B.- Il ricorso è nel complesso destituito di fondamento. Infondato è il primo motivo di ricorso.
Va chiarito che la delibera di iscrizione di un professionista nel relativo albo configura un atto amministrativo di accertamento costitutivo di uno "status" professionale, di modo che "l'immutatio veri" di esso integra gli estremi del falso in atto pubblico (Sez. 5, n. 636 del 18.2.1992 Rv. 190014; ma si confronti anche Sez.Unite n. 10929 del 10.10.1981 Rv. 151243 sul concetto di atto pubblico), ne' giova al ricorrente appellarsi alla sentenza delle Sezioni Unite Civili n. 25831 dell'11.12.2007, atteso che la natura di atto amministrativo che detta sentenza riconosce al provvedimento di iscrizione di un professionista all'albo professionale al solo fine di identificare l'Autorità Giudiziaria competente a conoscerne, non ne esclude la sua qualità di atto pubblico.

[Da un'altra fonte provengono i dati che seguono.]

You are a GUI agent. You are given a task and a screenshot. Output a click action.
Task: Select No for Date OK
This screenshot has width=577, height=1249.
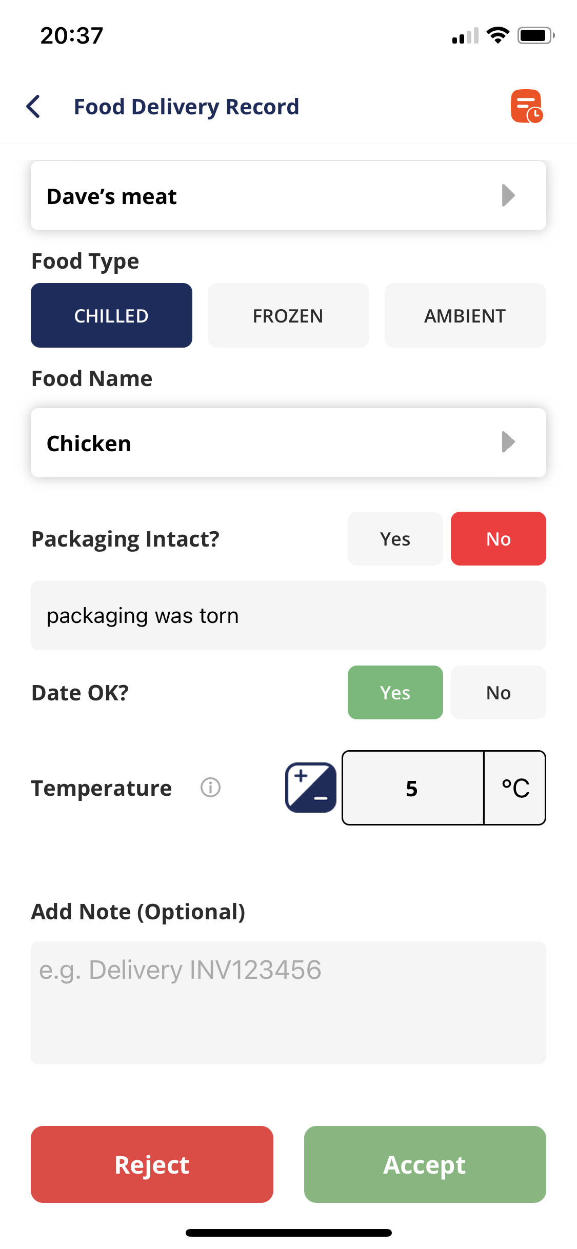coord(498,693)
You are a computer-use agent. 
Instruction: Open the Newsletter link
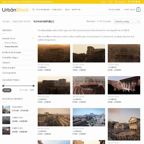[121, 2]
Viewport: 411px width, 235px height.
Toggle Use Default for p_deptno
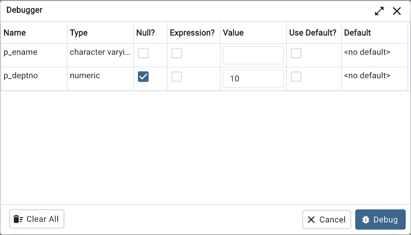tap(296, 77)
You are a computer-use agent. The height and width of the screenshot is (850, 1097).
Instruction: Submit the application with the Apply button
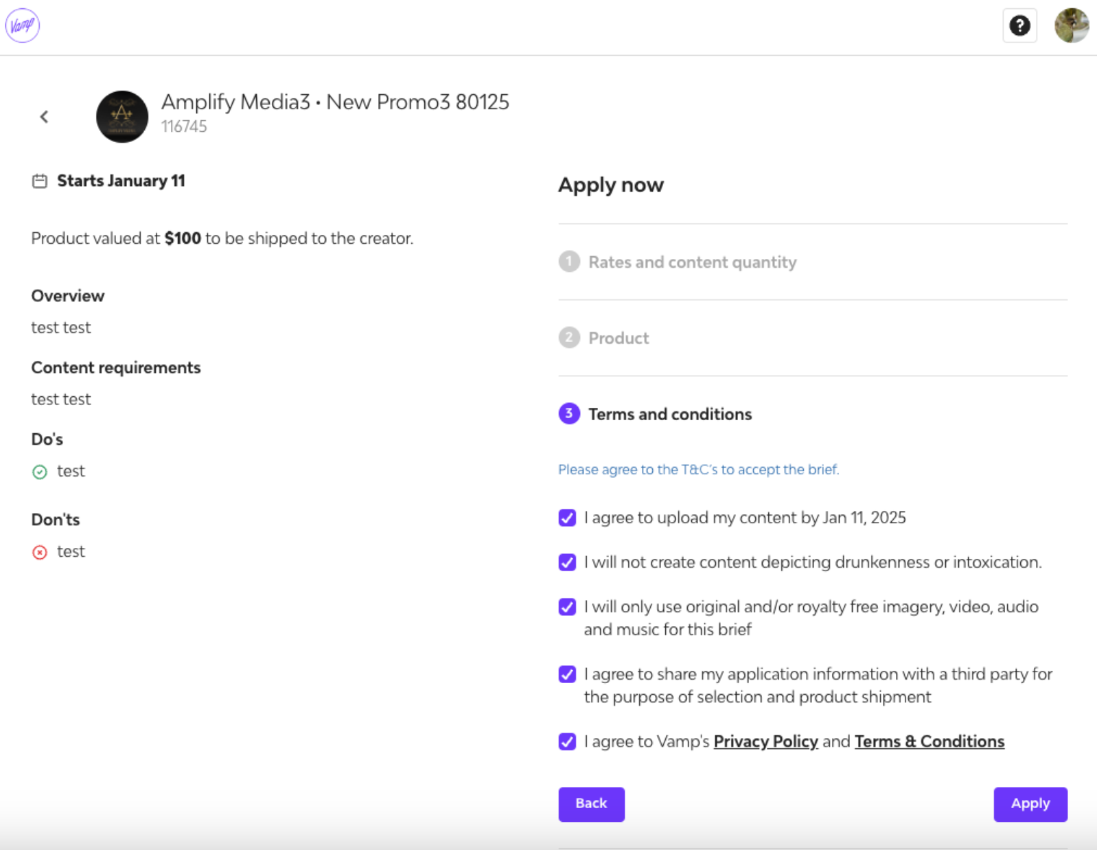coord(1030,804)
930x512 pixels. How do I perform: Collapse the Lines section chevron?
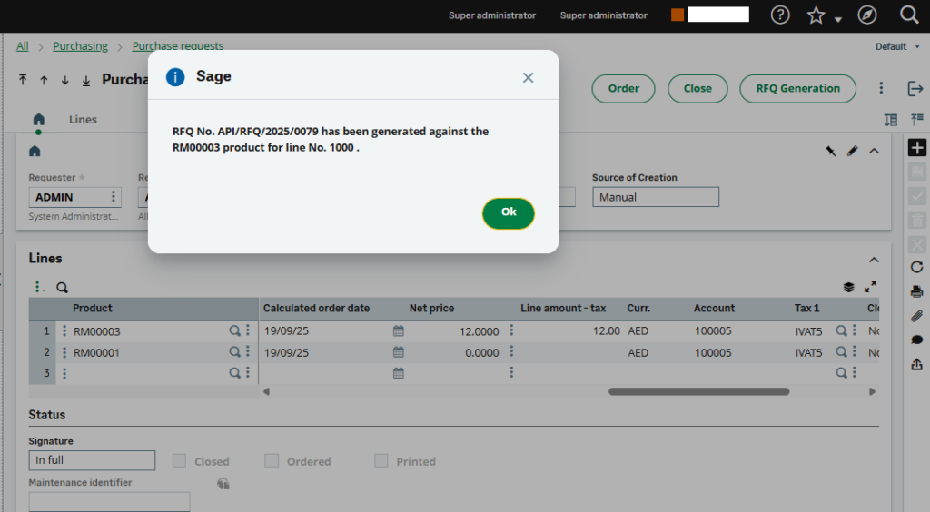[x=875, y=259]
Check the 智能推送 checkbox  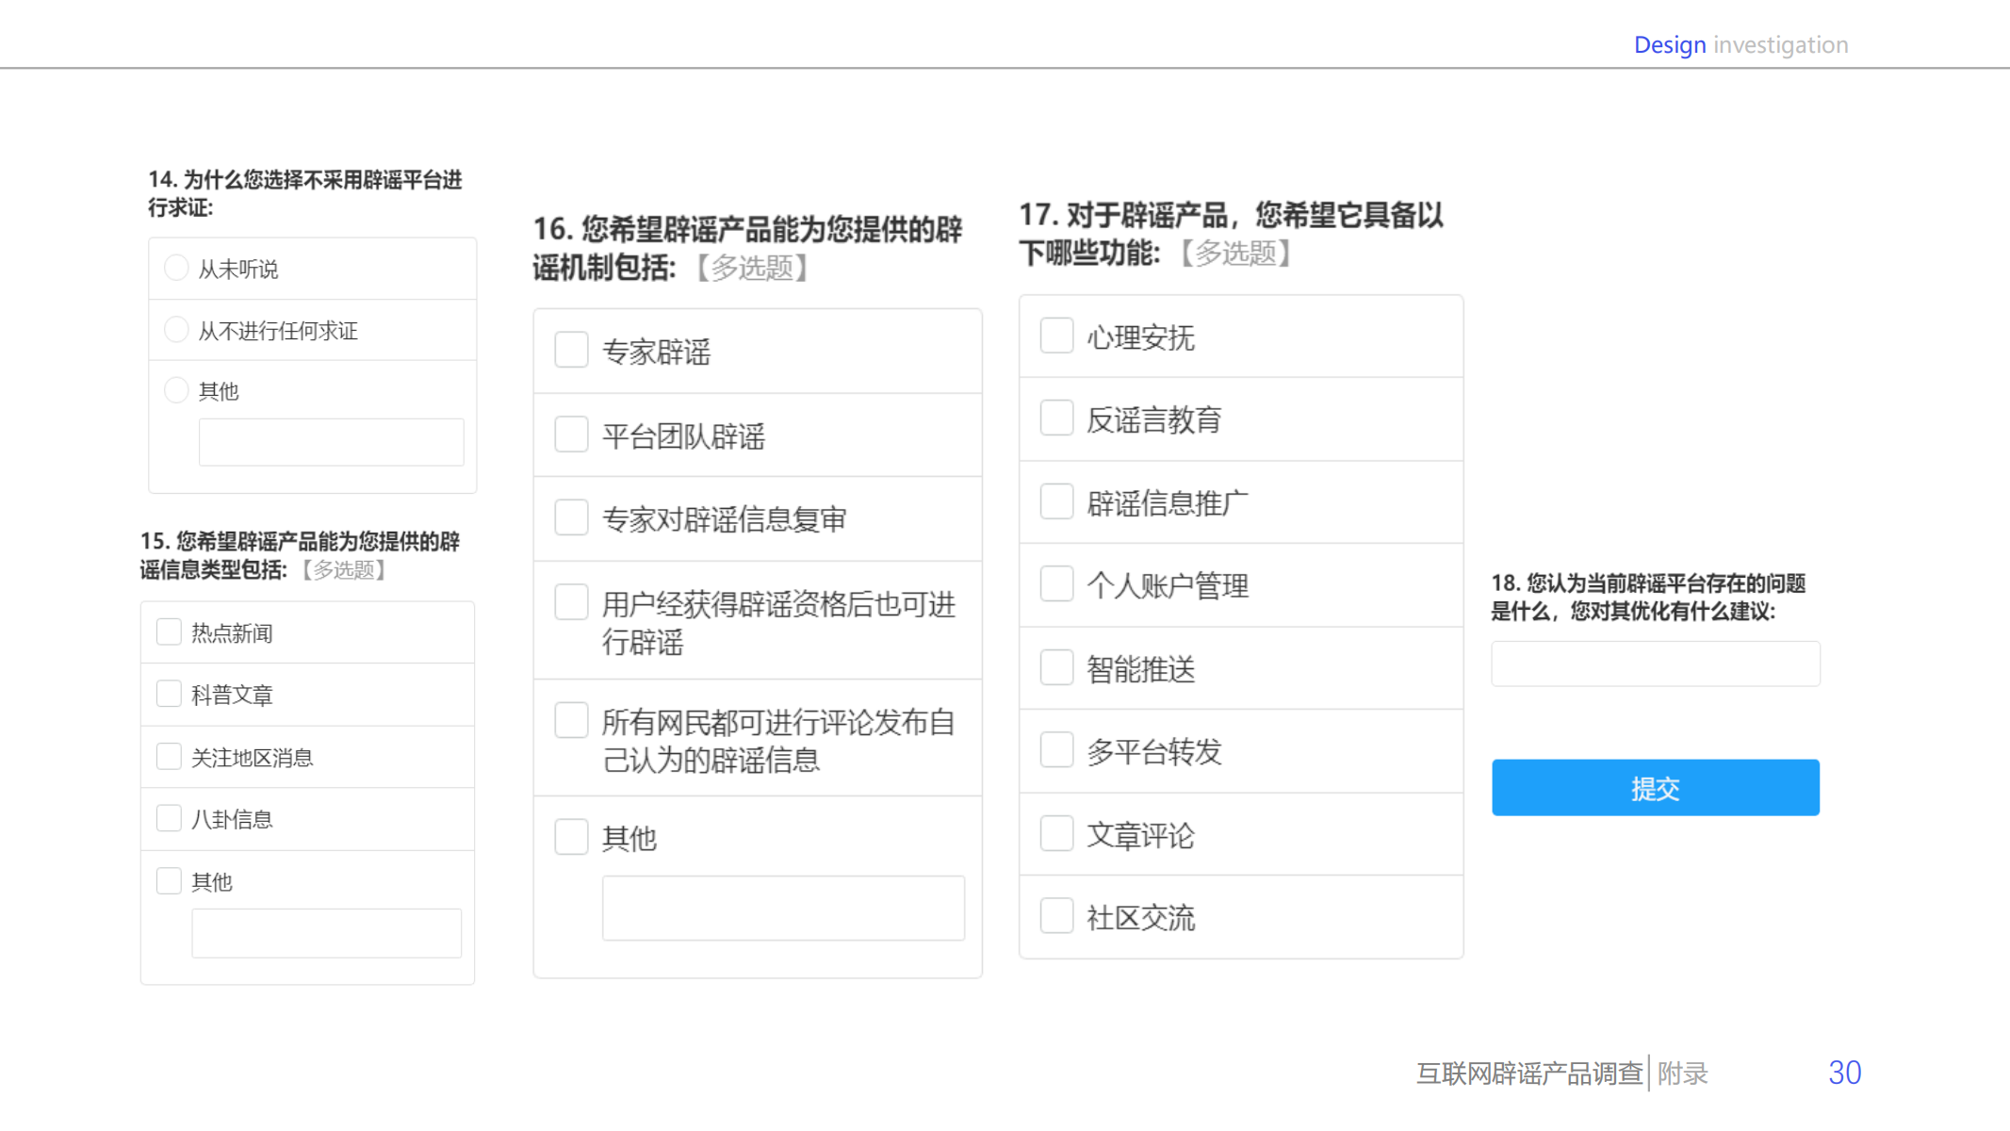coord(1056,667)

Il secondo motivo di ricorso è invece inammissibile, in quanto prospetta il riesame del merito, che in questa sede di legittimità è precluso se, come nel caso di specie, la sentenza impugnata abbia dato conto delle ragioni della decisione con motivazione ragionevole, comunque immune da vizi logici o contraddizioni. Il ricorso va pertanto nel complesso rigettato. Al rigetto consegue la condanna del ricorrente al pagamento delle spese processuali.
P.Q.M.
La Corte rigetta il ricorso e condanna il ricorrente al pagamento delle spese processuali.
Così deciso in Roma, il 2 marzo 2010.